| EXERCISE |
Across the entries below, please work out how many lines contain the string "label" and give only the number.

| Saved entries |
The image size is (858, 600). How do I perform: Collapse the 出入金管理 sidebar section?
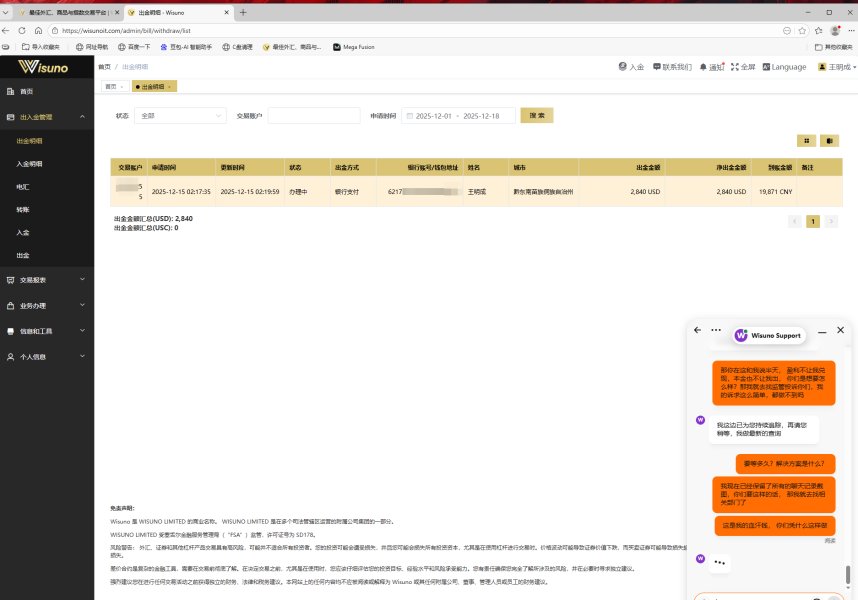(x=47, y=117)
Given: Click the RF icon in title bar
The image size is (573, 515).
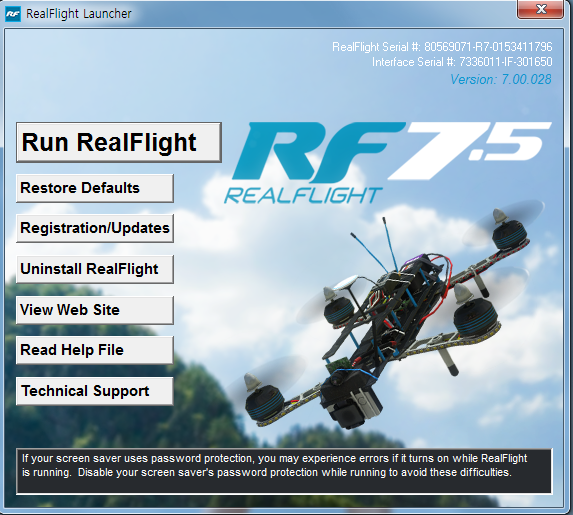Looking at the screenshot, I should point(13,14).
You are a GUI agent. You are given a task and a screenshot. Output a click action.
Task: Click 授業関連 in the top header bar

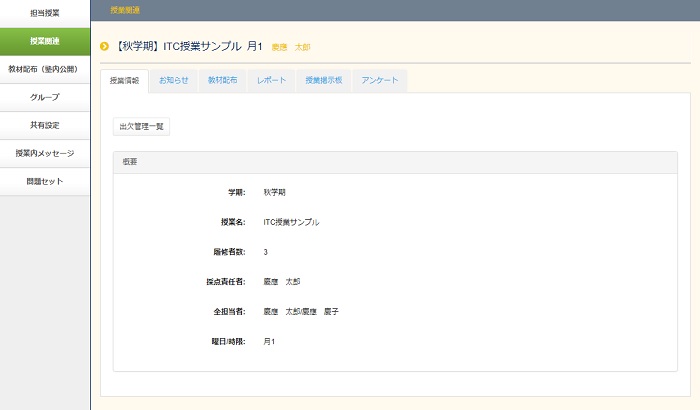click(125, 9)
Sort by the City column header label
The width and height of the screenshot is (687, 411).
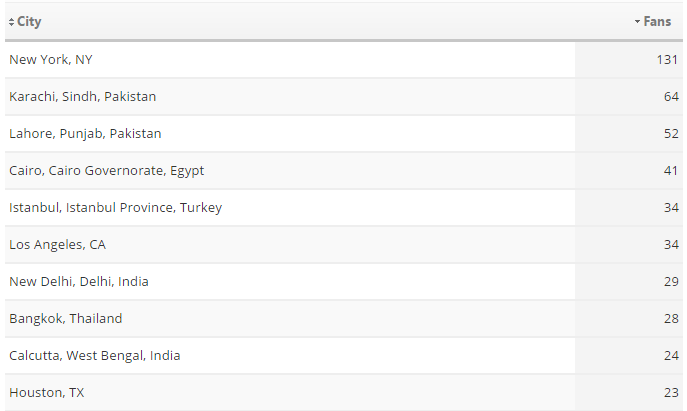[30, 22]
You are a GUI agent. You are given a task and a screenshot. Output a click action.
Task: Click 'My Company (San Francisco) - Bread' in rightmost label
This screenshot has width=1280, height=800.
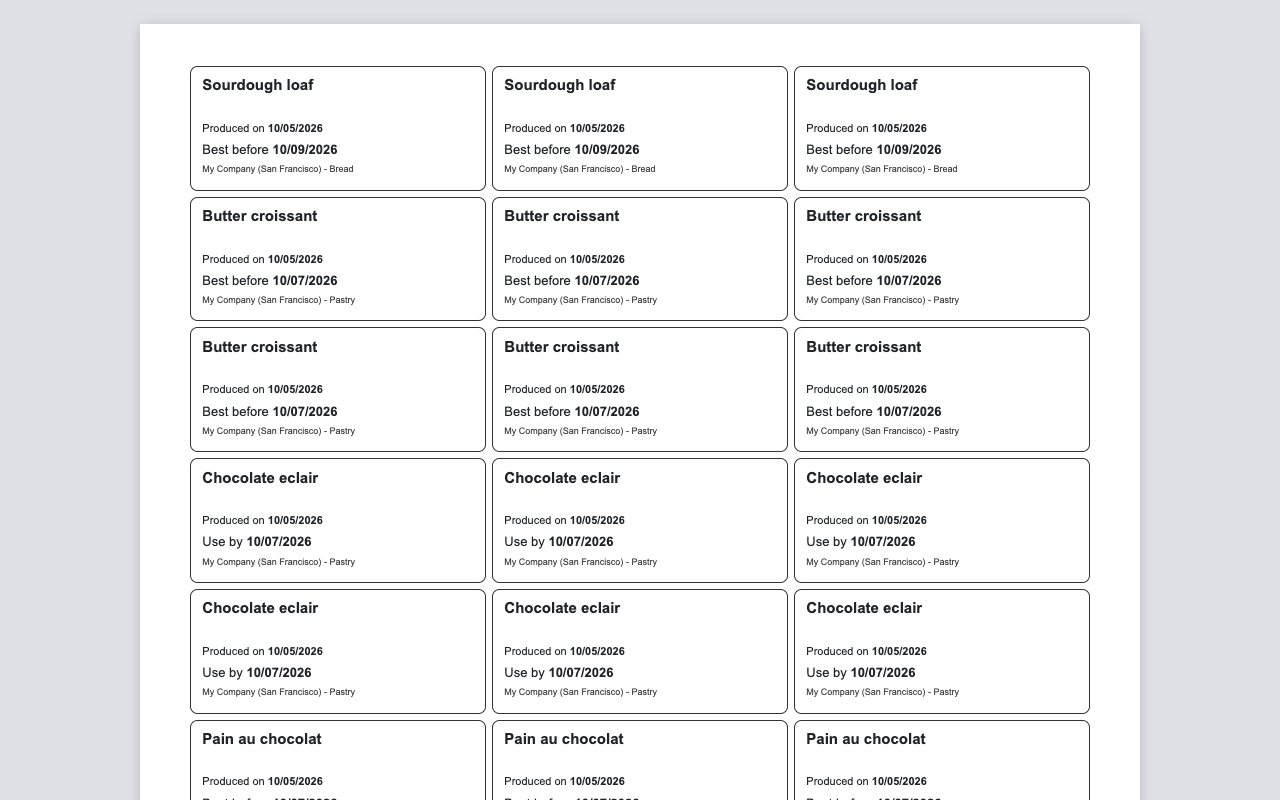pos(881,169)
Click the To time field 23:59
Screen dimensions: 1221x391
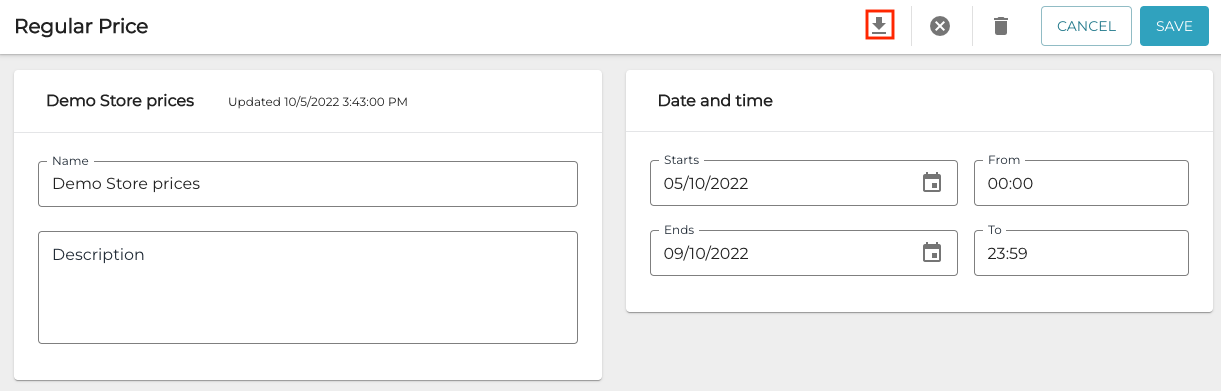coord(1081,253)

| WRITTEN SOLUTION |
2